ED オカエリ
(草の香りだ…)
温かい日差しと嗅ぎ慣れた緑の匂いに、僕は目を開けた。
(そうだ、確かイーディスと遊んでいて…疲れて寝てしまったんだっけ)
何だか長い夢を見ていたような気がする。
はっきりとは思い出せないが、少なくとももう一度眠りの世界に戻りたいと思ってしまうくらいには、面白い夢だった。
「…でも、動物耳はもう勘弁かな」
「お兄様?」
聞き慣れた声をかけられ振り返ると、そこには少し怒った顔のイーディスが立っていた。
「お兄様ったら、またこんなところでお昼寝をしていたの?」
「あー…まぁ、ほら、太陽が気持ちよかったから…?」
「もう!そんなことしていたら、風邪を引いてしまうじゃない」
「お、お兄様は強いから平気なんだ…!」
さすがに庭で昼寝をしていたというのは、貴族としても長男としてもどうなのかという自覚はある。苦しい言い訳をしながら、立ち上がって服に付いていた土や草を払い落とした。
「早く帰りましょ?きっと皆が心配しているわ」
「ああ、そうだな」
(夢は夢…だよな)
イーディスと帰ってきた自宅は、まだ寝ぼけているからなのか、ものすごく懐かしく感じる。言ってしまえば、長い旅から帰ってきたかのような感覚だ。
「ただいまぁ」
「おかえりなさい、お兄様」
「…イーディスもただいま、だろ?」
「あっ!だ、だってお兄様をお迎えすることが多かったんだもの」
頬を真っ赤にして、間違えたことを恥じている姿は、妹ながら可愛いと思う。
僕が一人でどこかに出かけた時は、母さんや父さんが怒って口を聞いてくれなくても、いつもイーディスが出迎えに来てくれた。
台所では、母さんが料理を作っているようだ。
「今日の晩ご飯は何かな?」
「何でしょう…でも覗き込むのは、お母様の料理の邪魔になってしまうわ」
それもそうだと、イーディスと一緒に、大人しくソファで料理の完成を待つことにした。
(やっぱり落ち着くなぁ…)
目を閉じたら、また眠ってしまいそうだ。そんな僕に気付いたのか、隣に座っているイーディスは、僕にもたれかかりながら文句を言う。
「まだ駄目、寝ちゃ駄目よ。夜に眠れなくなってしまうわ」
「ううん…姉さんみたいなこと言わないでって」
そう言えば、帰ってきてから姉さんを見ていない。時計を確認すると、もう学校は終わっている時間だ。どこかに出かけているのだろうか。
「姉さんも出かけてるのか?」
「お兄様、もしかして知らないの?お姉様には、ボーイフレンドが出来たのよ」
「ぼ、ボーイフレンド?!」
一体いつの間にそんな話になっていたのだろう。こういう色恋沙汰の話は、僕だけが兄弟姉妹の中で唯一の男だからか、全然聞いたことがなかった。

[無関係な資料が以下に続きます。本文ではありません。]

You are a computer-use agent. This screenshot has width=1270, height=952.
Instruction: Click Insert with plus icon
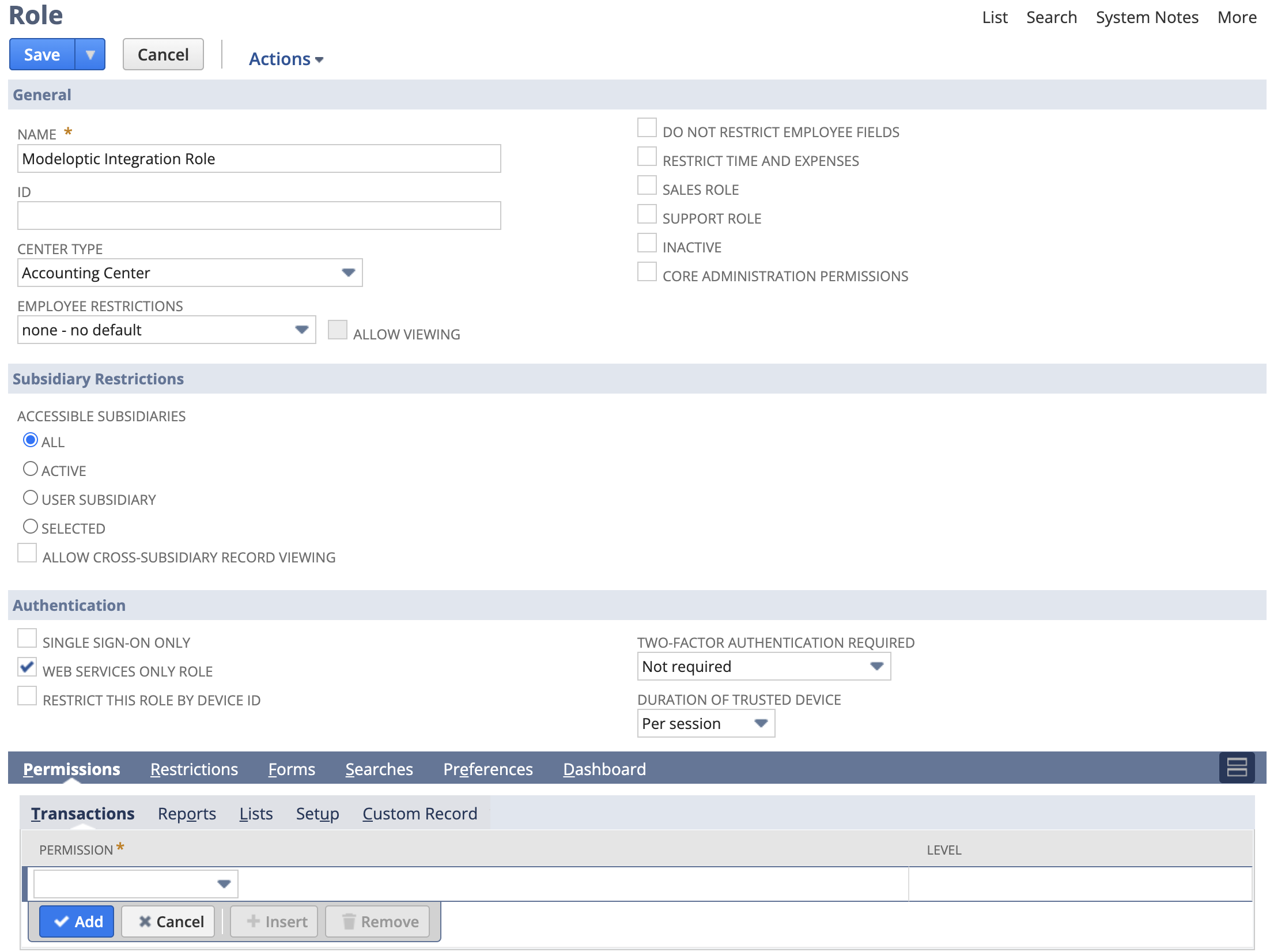(275, 921)
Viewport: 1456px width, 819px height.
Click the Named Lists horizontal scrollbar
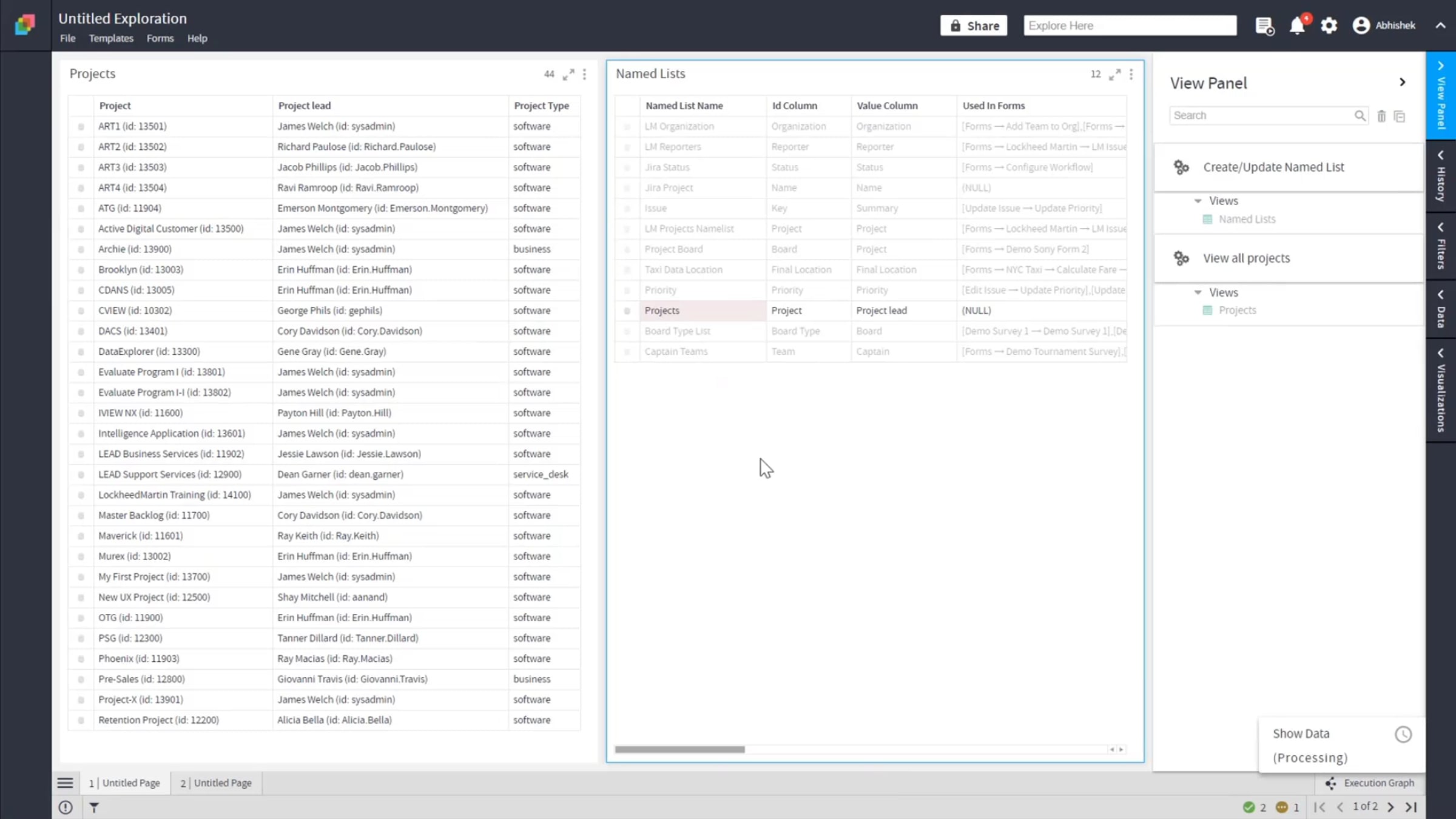679,749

(でも姉さんみたいに、綺麗で立派で優しい女性なら、選り取り見取りだろうな…)
「結婚を前提のお付き合いらしいわ」
「もうそんなところまで…?!少しくらい、僕にも教えてくれてもよかったのに…」
「ごめんなさい、お兄様。驚かせたくて、内緒にしていたの」
口元を押さえて、悪戯に成功したような笑顔を向けてくる。
(この笑顔に弱いんだよな…)
イーディスが僕に悪戯を仕掛けて、姉さんがそれを注意して、三人で笑う。それが日常だったが、姉さんにはボーイフレンドが知らぬ間に出来ていた。しかも結婚が前提なら、恐らく将来的にはこの家を出て行ってしまうのだろう。
「寂しくなるな…」
「大丈夫よ、お兄様。私はずっとお兄様の側にいるから」
「いや、そういうわけには…僕もいずれ結婚しないといけないし、イーディスもきっといい人を見つけられるよ」
「もう…酷いわ」
頬を膨らませてそっぽを向くことで、精一杯抗議の意を示してくるが、本気で怒っているのではないことはわかった。
(温かい…)
ぬるま湯に浸かっているとは、こういうことを言うのかもしれない。
「お兄様、まだ眠いの?」
「ちょっと…さっきの昼寝の時に、ずっと夢を見てたみたいで、あんまりよく眠れてないんだ」
「夢?どんな夢を見ていたの?」
「あんまり覚えてないんだけど…気付いたら森の中にいて」
夢の話を人にするなんて新鮮だ。
動物の耳を生やした人物たち、首をはねる女王様、出不精な帽子屋、賭け事を勧めてくる伯爵夫人──興味深そうに話を聞くイーディスに、僕はいつもの日常に戻ってきたのだと安心した。